(Data items)
*** Block opens ***

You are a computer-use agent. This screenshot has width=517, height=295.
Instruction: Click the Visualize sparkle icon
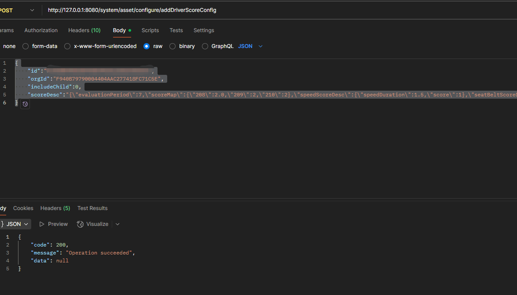(x=80, y=224)
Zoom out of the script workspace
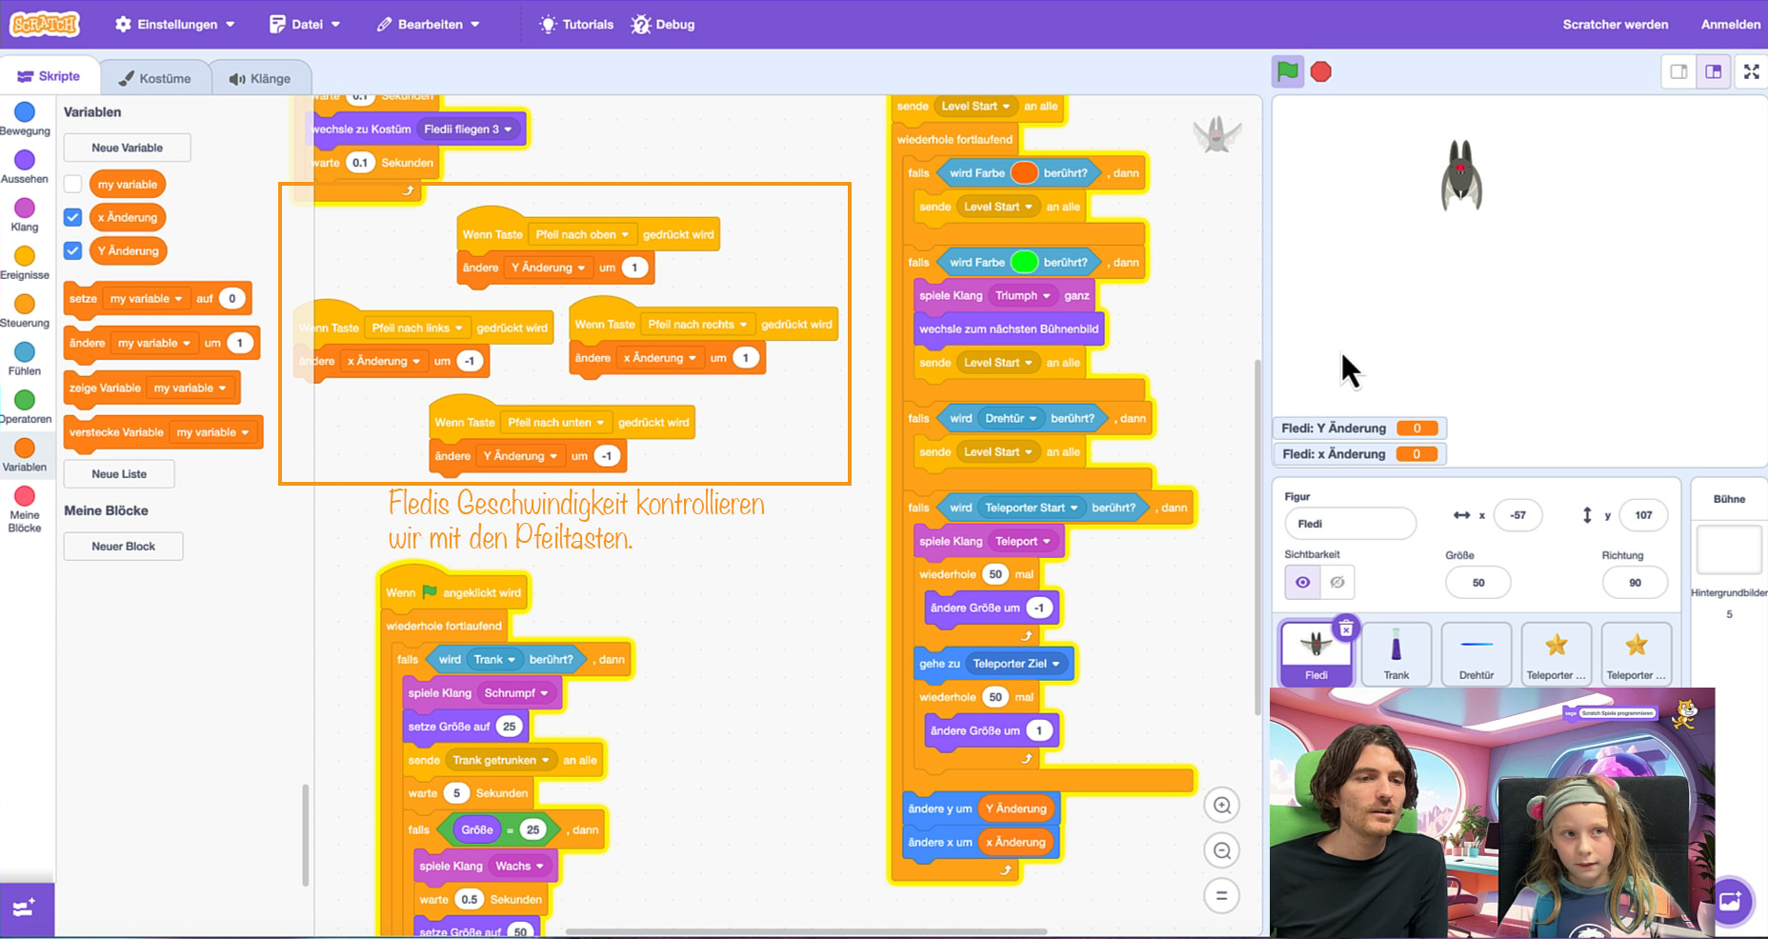This screenshot has height=939, width=1768. point(1222,850)
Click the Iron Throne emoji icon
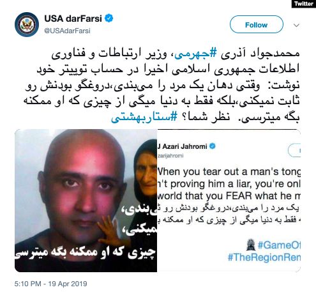 (x=251, y=245)
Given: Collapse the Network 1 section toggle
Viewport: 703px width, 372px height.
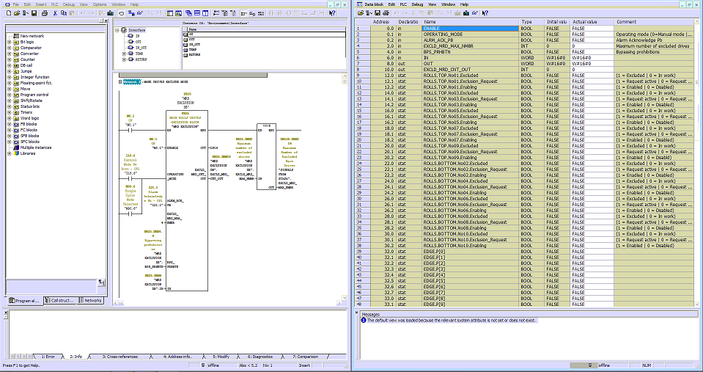Looking at the screenshot, I should [119, 83].
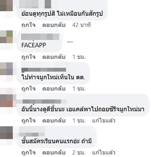This screenshot has height=157, width=151.
Task: Open 42 นาที timestamp of first comment
Action: 81,25
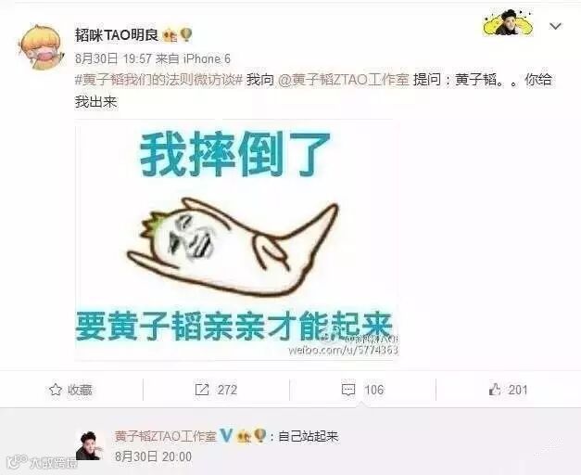Click the star 收藏 favorite icon
The height and width of the screenshot is (475, 581).
(56, 390)
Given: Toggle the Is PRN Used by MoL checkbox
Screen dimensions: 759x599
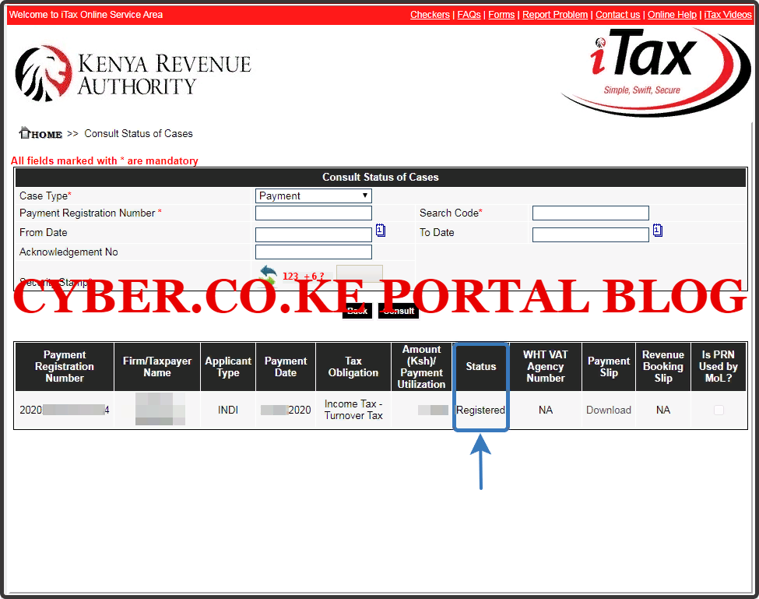Looking at the screenshot, I should click(x=719, y=410).
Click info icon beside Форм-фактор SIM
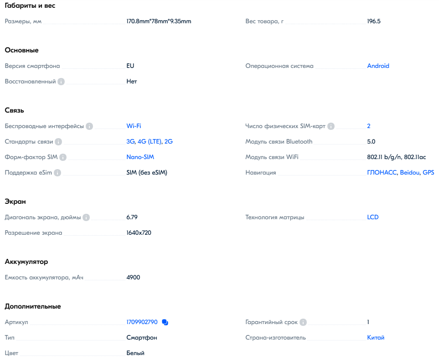The height and width of the screenshot is (361, 439). coord(63,157)
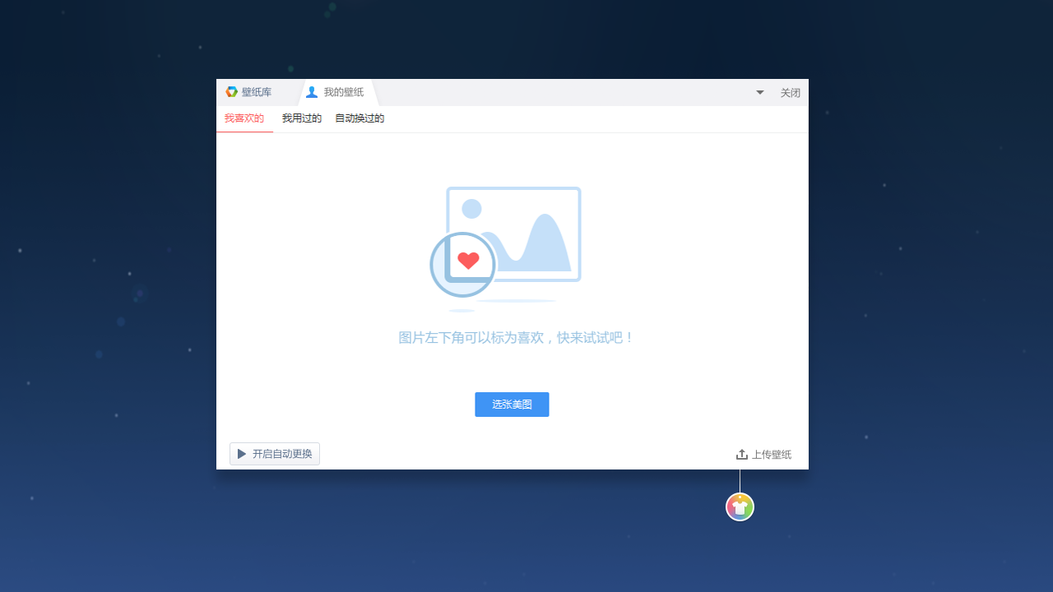
Task: Open the dropdown arrow near 关闭
Action: [x=759, y=92]
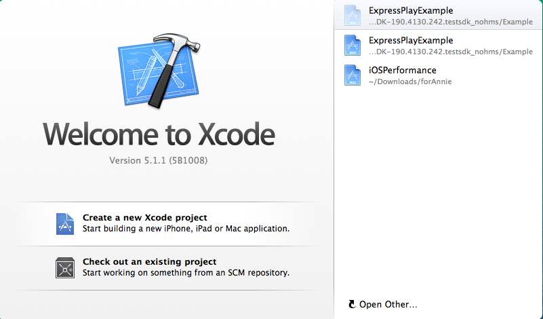The height and width of the screenshot is (319, 543).
Task: Click the path under the second ExpressPlayExample entry
Action: point(450,52)
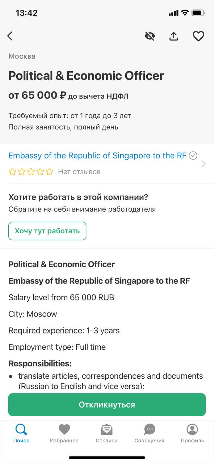214x463 pixels.
Task: Tap the Wi-Fi icon in status bar
Action: 185,13
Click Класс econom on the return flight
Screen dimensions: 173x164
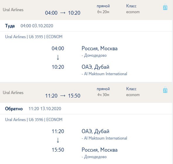click(x=133, y=92)
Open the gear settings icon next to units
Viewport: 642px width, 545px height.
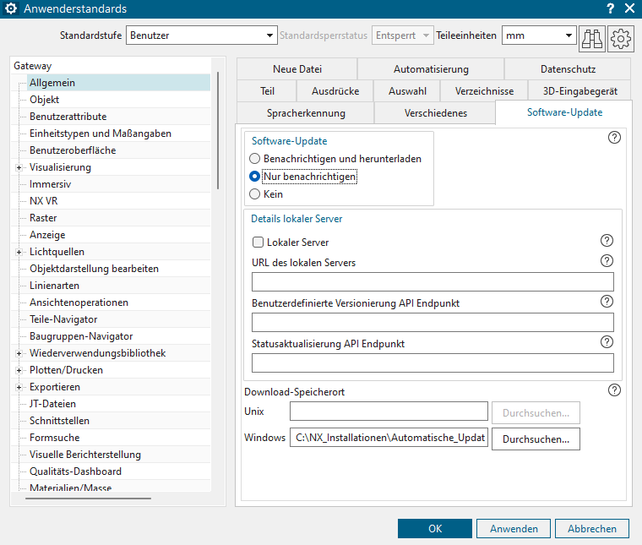pyautogui.click(x=621, y=37)
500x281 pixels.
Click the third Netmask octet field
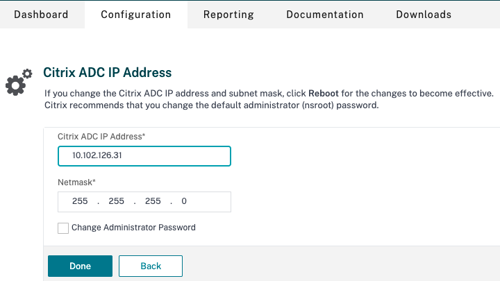pos(153,202)
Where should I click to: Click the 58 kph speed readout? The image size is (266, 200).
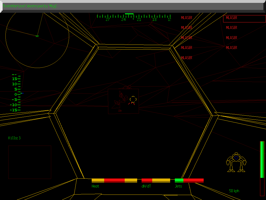(x=234, y=191)
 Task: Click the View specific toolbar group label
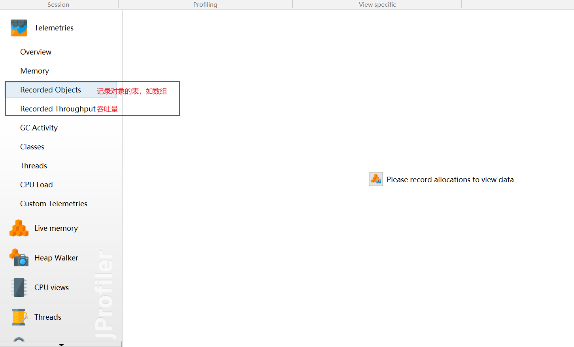coord(377,4)

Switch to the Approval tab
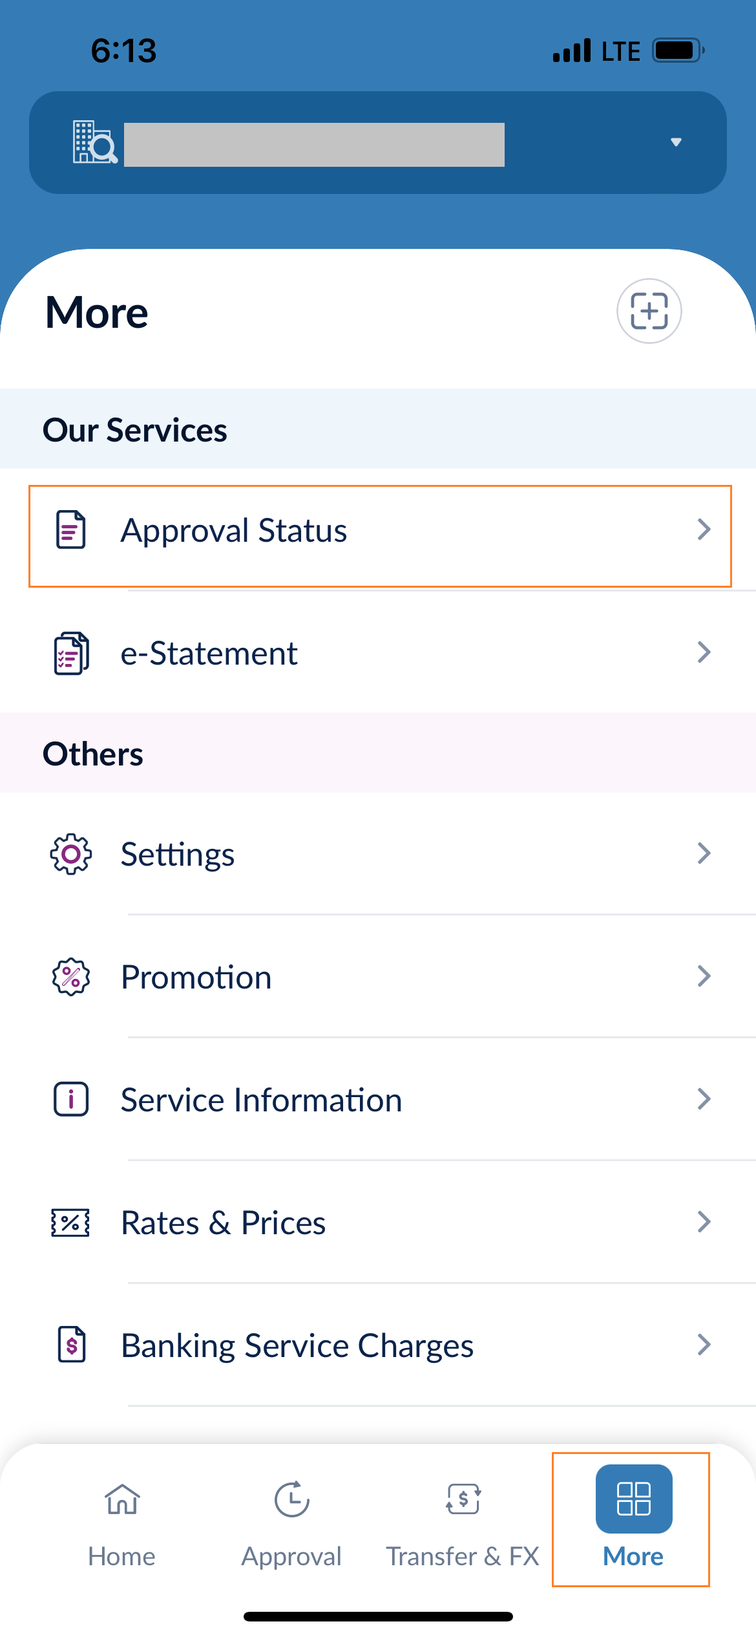click(291, 1523)
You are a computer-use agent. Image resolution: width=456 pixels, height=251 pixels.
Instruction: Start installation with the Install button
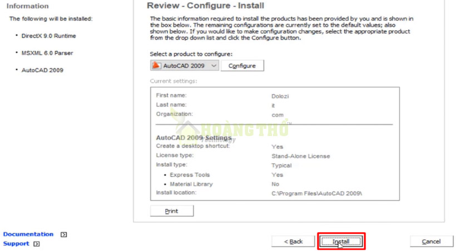point(341,242)
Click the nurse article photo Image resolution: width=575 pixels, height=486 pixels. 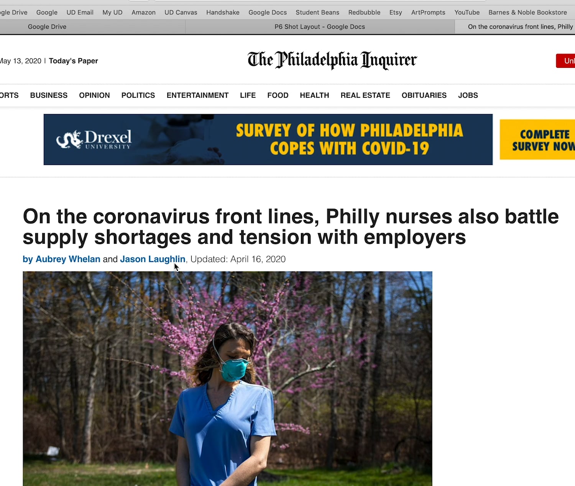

*** Block closes ***

### Problem to work on
Only the lines from the one containing "Switch to the Approval tab" through the last line of the records above should be repeated, exactly and without pictures.

### Solution for this task
Switch to the Approval tab
click(291, 1523)
You are a computer-use agent. Image resolution: width=456 pixels, height=251 pixels.
Instruction: Start installation with the Install button
point(341,242)
Click the nurse article photo Image resolution: width=575 pixels, height=486 pixels. 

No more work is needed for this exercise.